B. pertussis is a slow-growing bacterium, and antimicrobial treatment requires a relatively long duration, usually about two weeks. Any premature discontinuation of medication may result in a relapse of pertussis symptoms. Therefore, unless the etiological test is negative after treatment, it is not recommended to interrupt antimicrobial treatment, even after 5–7 days, even if there are significant clinical improvements. Other antibiotics can replace antibiotics during treatment because of side effects or other reasons. It is advisable to conduct DNA testing or bacterial culture assessments at intervals of 5–7 days throughout the therapeutic process. Evidence of clinical symptom improvement, along with a reduction in the quantity of bacterial colonies as determined by culture or a decrease in nucleic acid copies measured by qPCR, indicates the effectiveness of the treatment. The duration of medication may be shortened once the results of the etiology test return negative.

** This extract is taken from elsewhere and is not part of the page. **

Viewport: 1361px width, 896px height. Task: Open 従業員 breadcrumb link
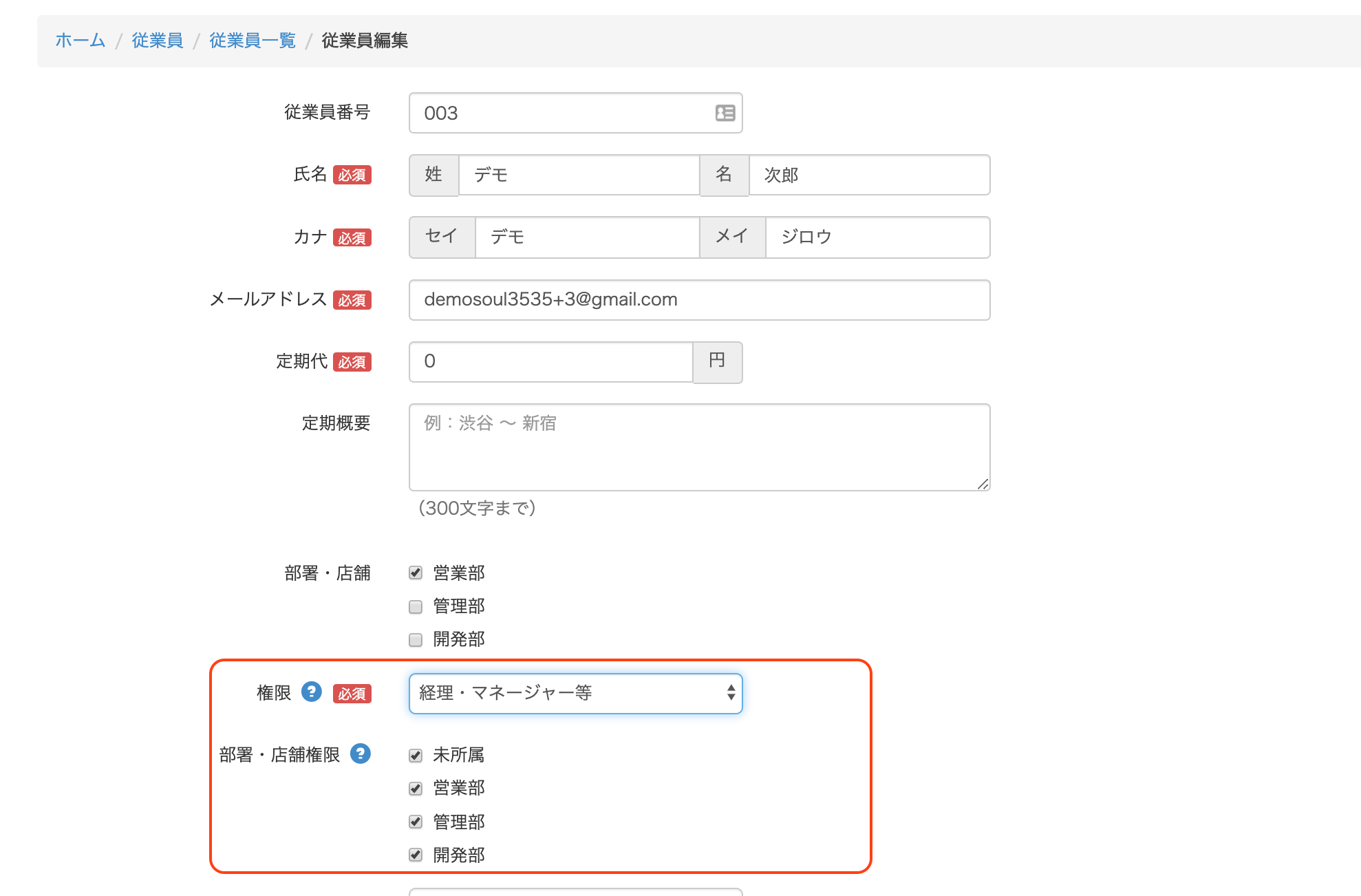coord(158,41)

Antimicrobial therapy for close contacts
In the management of newborn and infant patients, antimicrobial therapy should be duly considered for their close contacts. As a primary treatment modality, it is advisable to prescribe TMP-SMX orally to etiologically positive family members or caregivers. Fluoroquinolones may serve as a viable alternative for adults with high-TMP-SMX allergies. Infants who have had close contact with a person with pertussis and cannot wholly interrupt this contact should be promptly administered sensitive antibacterial agents for prophylactic purposes, adhering to the medication mentioned above and the treatment protocol. The targeted population includes (1) infants aged 3 months or younger, (2) children attending childcare facilities who have not received four doses of the pertussis vaccine, and (3) household members or healthcare workers responsible for providing care to infants younger than 3 months.

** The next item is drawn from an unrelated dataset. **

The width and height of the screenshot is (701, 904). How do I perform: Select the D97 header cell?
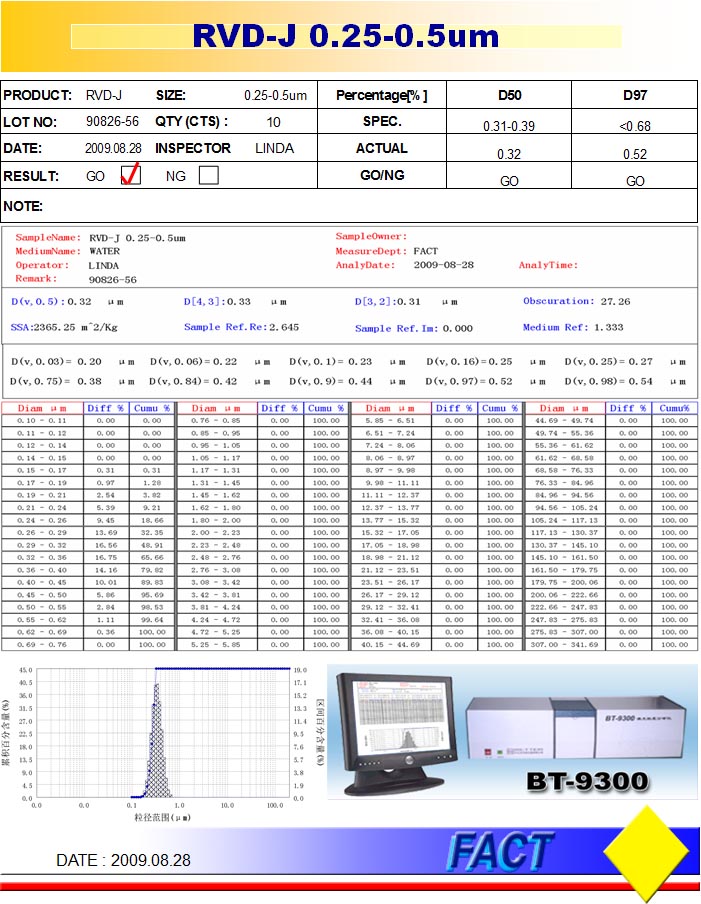[x=635, y=95]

Antimicrobial therapy for “asymptomatic infections”
In individuals who have no obvious symptoms but are positive for pertussis, close observation, regular follow-up, and periodic retesting are advisable [40]. Furthermore, patients exhibiting recurrently positive etiological tests, especially those with positive bacterial culture results, indicating active infections, should receive antimicrobial therapy, particularly if they are in constant interaction with individuals who are at high risk of developing severe pertussis.
Intensive treatment for severe pertussis
Severe pertussis patients necessitate intensive treatment alongside antibiotic therapy. Nevertheless, a standardized approach to selecting and timing intensive treatment for pertussis remains elusive, and its impact on prognosis remains inconclusive across various studies. Consequently, the modalities of intensive treatment are currently in the exploratory phase.
Mechanical ventilation therapy is necessary when apnea and respiratory failure persist despite the administration of standard treatment measures.
Treatment of hyperleukemia is essential, as it poses a significant risk for severe pertussis and even death [24, 25, 27, 29]. Effectively reducing the total count of peripheral blood leukocytes can significantly improve the prognosis of patients. Currently, two primary treatment methods are leukapheresis and therapeutic plasma exchange. Among these, therapeutic plasma exchange is a more established, safer, and easier-to-perform approach than leukapheresis. In particular, therapeutic plasma exchange is highly recommended in the following scenarios, especially for infants younger than 60 days who are suffering from pertussis[24, 41]: (a) Whose WBC count exceeds 25 × 109/L and the lymphocyte count surpasses 12 × 109/L, complicated by conditions such as heart failure, pulmonary hypertension, or organ failure; (b) in cases where the WBC count increases above 48 × 109/L, the lymphocyte count exceeds 15 × 109/L; (c) whose the WBC count exceeds 30 × 109/L, it increases by more than 50% within a 24-h period, and the lymphocyte count also exceeds 15 × 109/L. By adhering to these recommendations, therapeutic plasma exchange can be effectively utilized to manage hyperleukemia and mitigate its associated risks.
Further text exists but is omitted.